| Set task |
Please set out the material from its start through the line containing "Action: pos(165,75)" as a Markdown table with columns No. and Line, numbering each non-blank line and leaving out the pictures.

| Record list |
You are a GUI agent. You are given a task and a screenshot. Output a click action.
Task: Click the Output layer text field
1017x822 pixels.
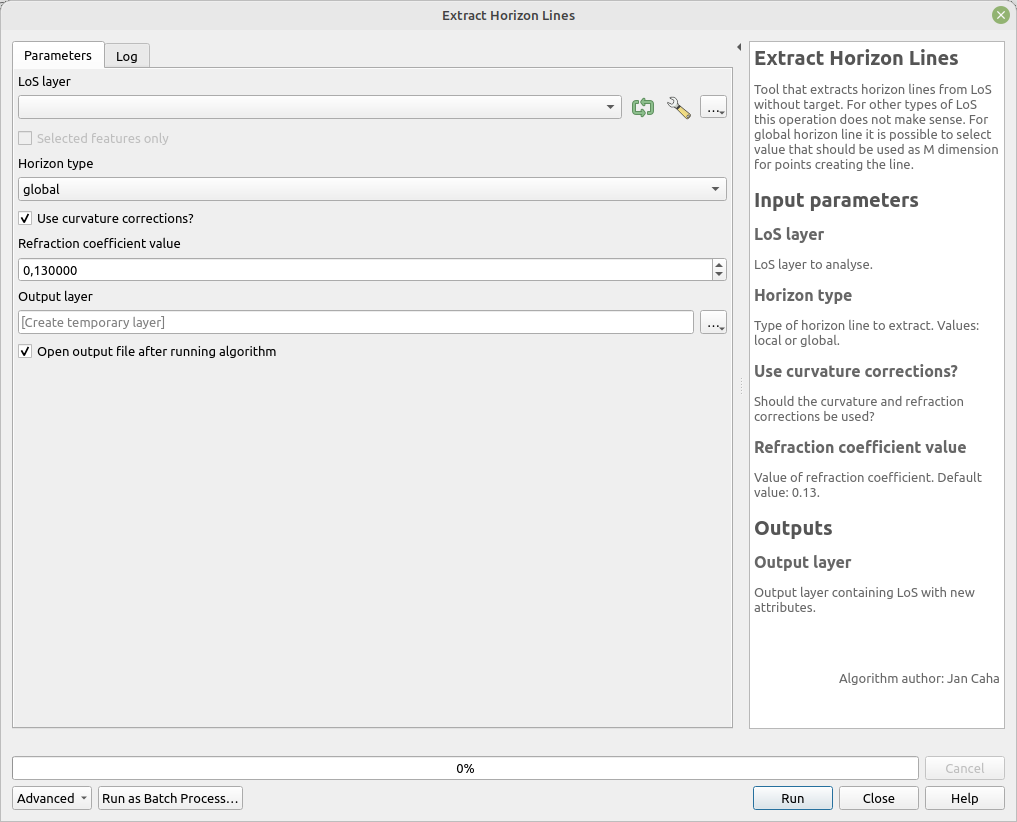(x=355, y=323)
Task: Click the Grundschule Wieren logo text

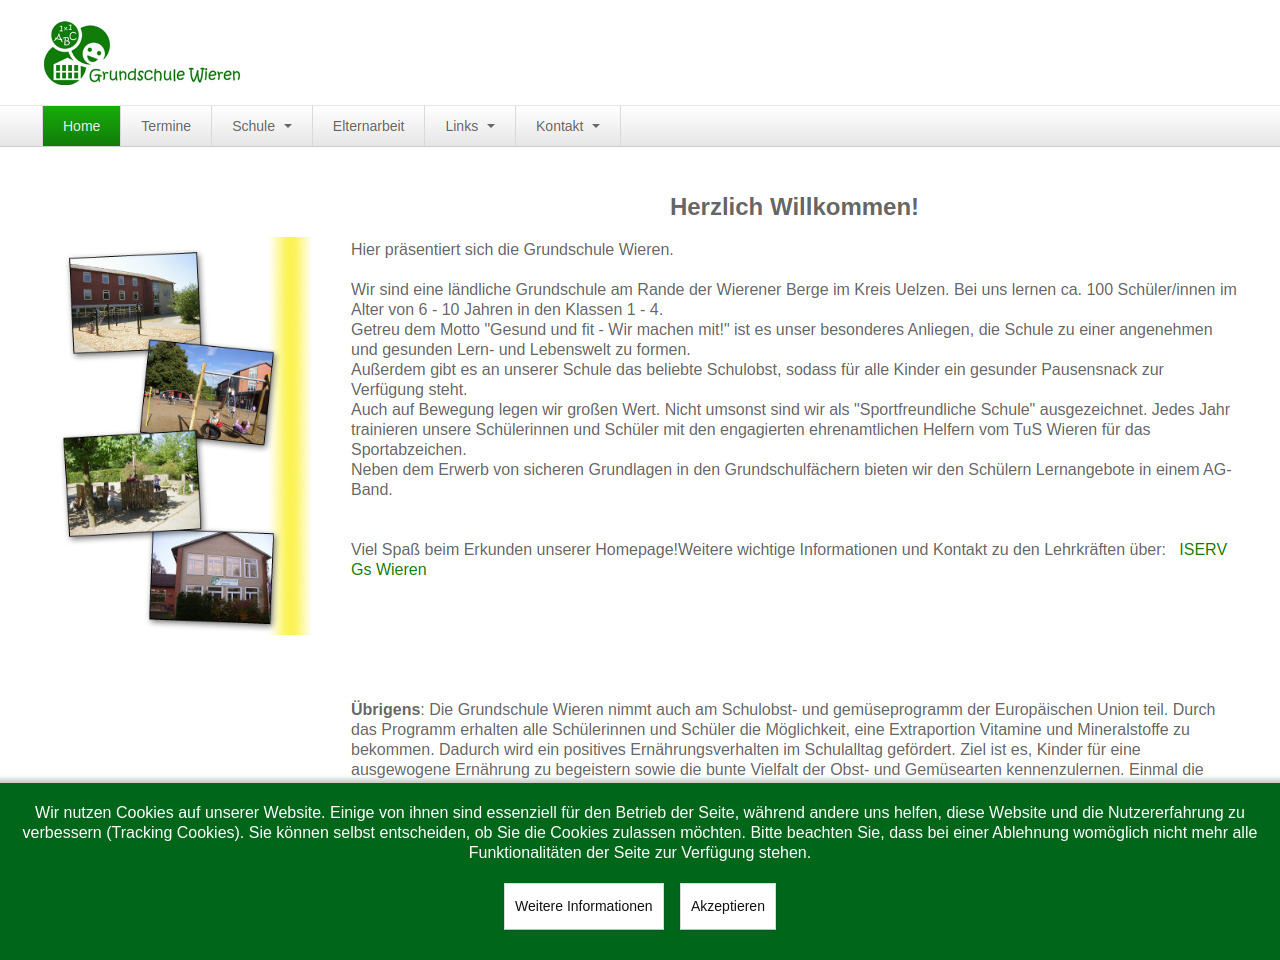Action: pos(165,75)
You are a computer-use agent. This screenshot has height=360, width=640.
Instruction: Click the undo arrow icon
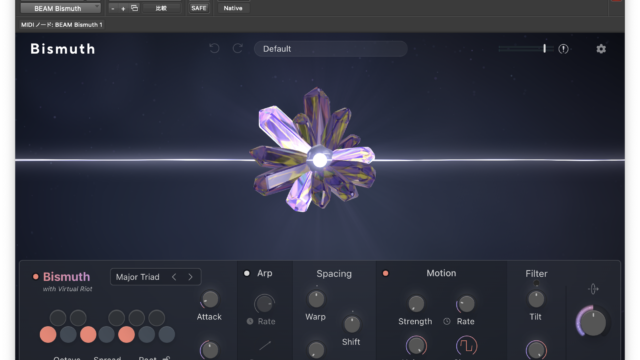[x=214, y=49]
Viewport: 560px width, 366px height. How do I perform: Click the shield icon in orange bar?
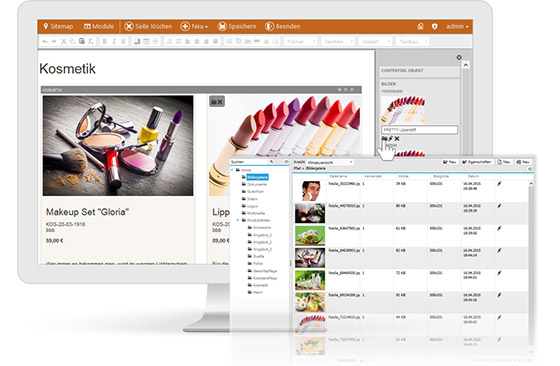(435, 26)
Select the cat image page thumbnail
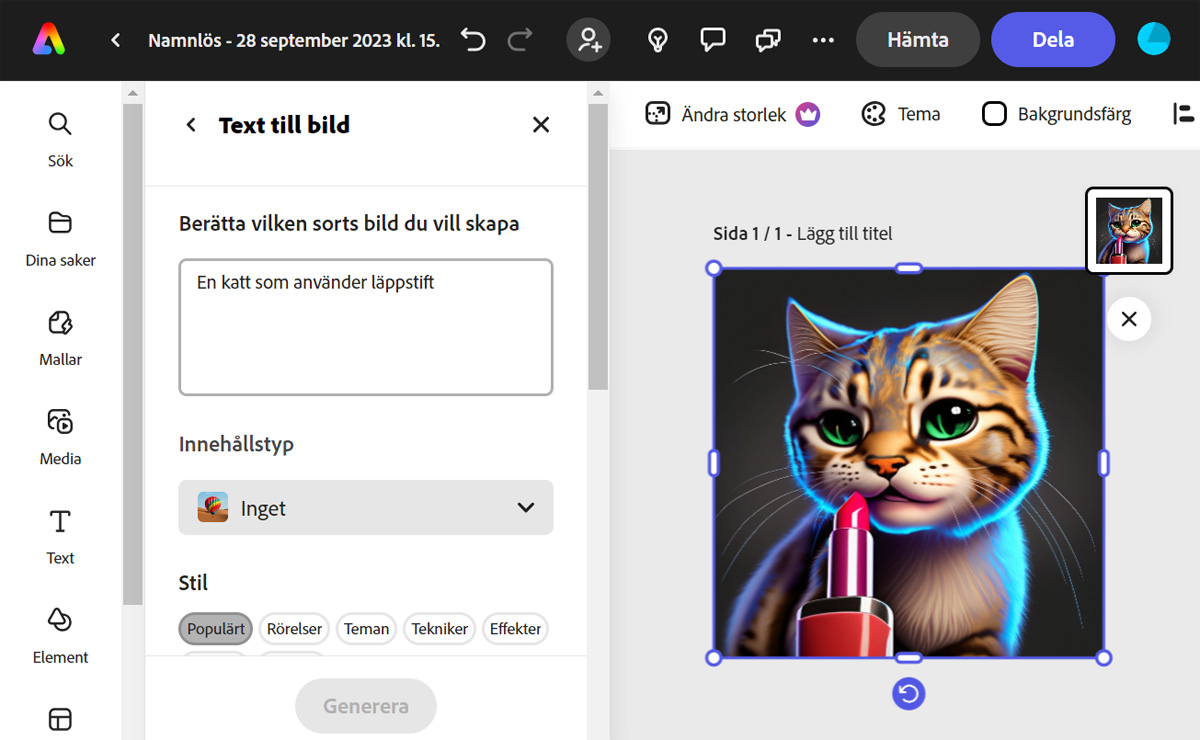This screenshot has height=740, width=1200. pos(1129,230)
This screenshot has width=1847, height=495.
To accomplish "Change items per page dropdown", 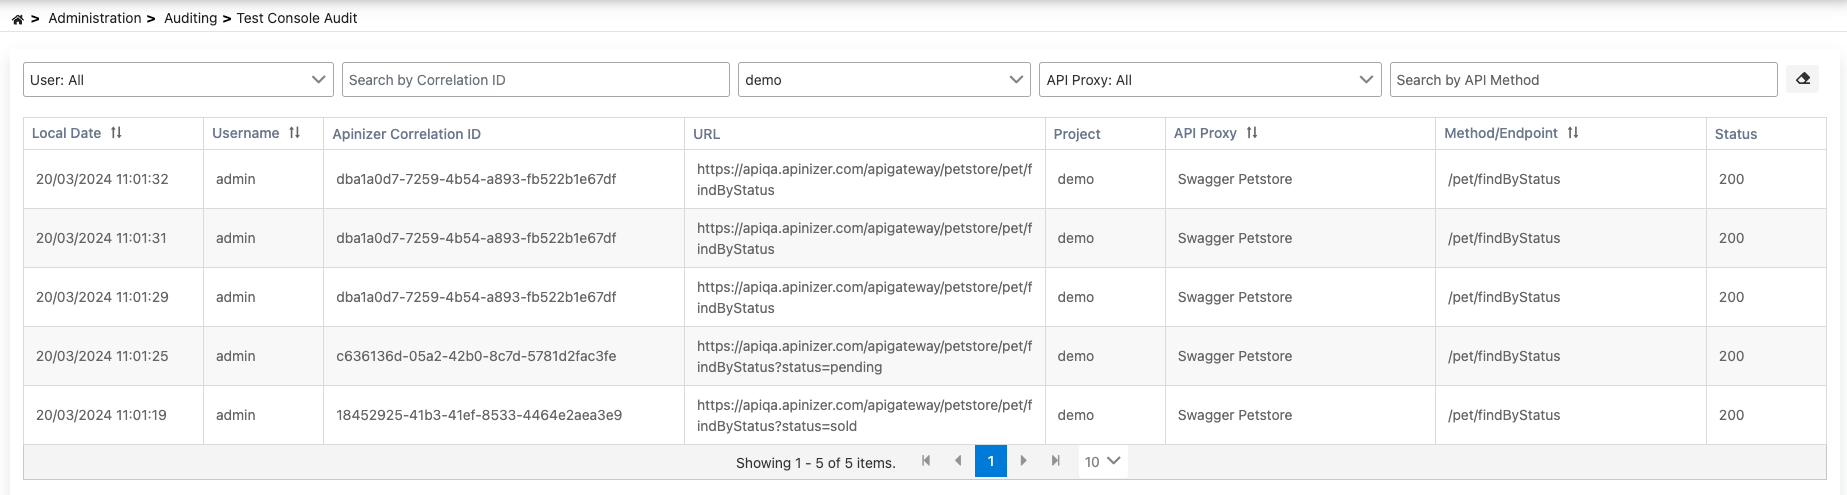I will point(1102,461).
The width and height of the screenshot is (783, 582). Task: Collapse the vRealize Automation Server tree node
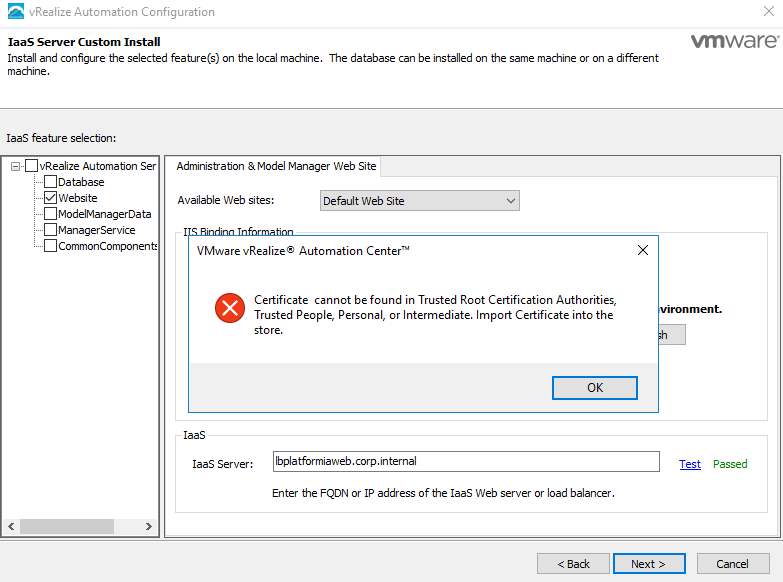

| Response to the exercise |
| No. | Line |
|---|---|
| 1 | You are a GUI agent. You are given a task and a screenshot. Output a click action. |
| 2 | Task: Click the Output layer text field |
| 3 | 1017x822 pixels. |
| 4 | (x=355, y=323) |
| 5 | Task: Click the Grundschule Wieren logo text |
| 6 | Action: pos(165,75) |